Прием СИОЗСН и ТЦА в низких дозировках с постепенным их увеличением.
Через неделю лечения выполнение физических упражнений с постепенным увеличением
нагрузки.
Шаг 4
Через 6-8 недель терапии при необходимости добавление прегабалина и габапентина
(с увеличением дозировки перед сном) или обезболивающих средств в низких дозах (избегать
приема трамадола).
При нарушениях сна назначение золпидема или тразодона (избегать приема
бензодиазепинов).
Отмена некоторых препаратов перед добавлением четвертого и пятого.

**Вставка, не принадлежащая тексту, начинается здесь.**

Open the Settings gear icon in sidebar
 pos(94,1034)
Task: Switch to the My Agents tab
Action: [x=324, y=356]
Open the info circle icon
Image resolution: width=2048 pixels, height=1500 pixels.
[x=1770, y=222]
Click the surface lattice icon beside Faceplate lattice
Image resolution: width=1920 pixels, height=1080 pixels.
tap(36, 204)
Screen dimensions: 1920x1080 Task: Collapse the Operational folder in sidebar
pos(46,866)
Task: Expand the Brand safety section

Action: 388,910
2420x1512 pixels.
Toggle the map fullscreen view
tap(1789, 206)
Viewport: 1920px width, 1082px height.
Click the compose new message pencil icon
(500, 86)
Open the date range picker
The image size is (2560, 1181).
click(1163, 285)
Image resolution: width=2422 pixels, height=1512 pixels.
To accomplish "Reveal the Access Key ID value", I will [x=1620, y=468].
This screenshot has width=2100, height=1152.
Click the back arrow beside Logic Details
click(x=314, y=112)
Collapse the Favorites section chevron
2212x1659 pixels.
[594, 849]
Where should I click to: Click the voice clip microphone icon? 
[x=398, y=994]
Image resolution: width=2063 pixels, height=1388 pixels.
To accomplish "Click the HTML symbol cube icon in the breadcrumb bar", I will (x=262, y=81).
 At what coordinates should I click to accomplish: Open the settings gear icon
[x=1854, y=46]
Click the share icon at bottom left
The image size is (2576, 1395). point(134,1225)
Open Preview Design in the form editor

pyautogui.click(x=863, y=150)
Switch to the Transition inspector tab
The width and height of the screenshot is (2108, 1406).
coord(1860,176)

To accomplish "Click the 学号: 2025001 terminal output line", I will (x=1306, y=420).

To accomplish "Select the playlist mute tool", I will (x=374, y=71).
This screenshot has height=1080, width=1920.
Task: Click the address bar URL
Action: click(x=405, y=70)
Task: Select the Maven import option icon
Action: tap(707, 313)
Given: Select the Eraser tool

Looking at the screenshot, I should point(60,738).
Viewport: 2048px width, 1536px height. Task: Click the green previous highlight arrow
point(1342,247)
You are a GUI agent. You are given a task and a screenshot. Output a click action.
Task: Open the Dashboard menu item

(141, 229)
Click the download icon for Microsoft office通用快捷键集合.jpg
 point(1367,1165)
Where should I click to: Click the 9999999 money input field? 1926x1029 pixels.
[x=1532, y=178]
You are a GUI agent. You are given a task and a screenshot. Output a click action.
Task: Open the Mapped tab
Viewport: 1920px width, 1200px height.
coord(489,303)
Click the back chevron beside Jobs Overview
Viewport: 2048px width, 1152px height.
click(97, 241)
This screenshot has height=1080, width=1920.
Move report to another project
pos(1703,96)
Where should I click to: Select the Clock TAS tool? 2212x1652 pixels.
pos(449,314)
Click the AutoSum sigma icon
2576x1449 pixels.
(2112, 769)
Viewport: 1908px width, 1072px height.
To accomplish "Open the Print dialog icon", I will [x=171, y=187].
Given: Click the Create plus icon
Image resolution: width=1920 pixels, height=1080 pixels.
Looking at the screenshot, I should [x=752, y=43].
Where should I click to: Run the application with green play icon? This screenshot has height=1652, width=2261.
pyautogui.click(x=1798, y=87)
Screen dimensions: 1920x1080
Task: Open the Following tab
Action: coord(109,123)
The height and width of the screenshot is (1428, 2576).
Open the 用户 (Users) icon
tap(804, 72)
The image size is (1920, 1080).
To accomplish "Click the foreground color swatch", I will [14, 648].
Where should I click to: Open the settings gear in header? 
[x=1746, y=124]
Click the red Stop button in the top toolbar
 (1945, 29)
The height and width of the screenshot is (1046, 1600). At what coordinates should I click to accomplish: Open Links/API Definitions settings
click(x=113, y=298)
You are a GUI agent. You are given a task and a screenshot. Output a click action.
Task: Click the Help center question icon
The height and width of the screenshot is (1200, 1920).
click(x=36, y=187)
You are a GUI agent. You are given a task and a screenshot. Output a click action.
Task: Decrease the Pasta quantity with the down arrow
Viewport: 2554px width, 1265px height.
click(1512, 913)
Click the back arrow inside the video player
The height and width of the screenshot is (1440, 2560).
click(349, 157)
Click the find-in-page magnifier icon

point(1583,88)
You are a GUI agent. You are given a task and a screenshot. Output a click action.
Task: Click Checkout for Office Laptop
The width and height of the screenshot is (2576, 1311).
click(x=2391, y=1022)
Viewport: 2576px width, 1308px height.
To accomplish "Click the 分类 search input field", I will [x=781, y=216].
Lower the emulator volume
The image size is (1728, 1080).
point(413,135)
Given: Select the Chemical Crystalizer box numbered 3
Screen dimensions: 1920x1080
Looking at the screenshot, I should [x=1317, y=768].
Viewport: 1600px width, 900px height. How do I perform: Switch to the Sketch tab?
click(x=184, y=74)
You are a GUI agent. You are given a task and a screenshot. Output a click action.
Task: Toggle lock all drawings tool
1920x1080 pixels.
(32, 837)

При непереносимости различных препаратов пациентом опробование действия
цитохрома Р450.
Шаг 5
Предупреждение пациента о длительности лечения (несколько месяцев).
Напоминание пациенту о КПТ, выполнении физических упражнений, соблюдении
здорового сна и правильного питания.
Шаг 6
По достижении ремиссии назначение долгосрочной поддерживающей терапии (более 2
лет).
Выводы
Доктор Greden подытоживает, что пациенты должны знать о перекрывающихся механизмах депрессии и болевого синдрома, существовании трех видов болевых синдромов и разных стратегиях их лечения. Схема терапии невропатического болевого синдрома и ЦБС включает КПТ для снижения стресса, физические упражнения для повышения уровня нейротрофина, адекватное медикаментозное лечение. Больных необходимо заранее информировать о схеме терапии. Комбинация этих элементов на протяжении длительного времени способствует благоприятному исходу, во избежание возникновения рецидива пациенту следует назначать длительную поддерживающую терапию.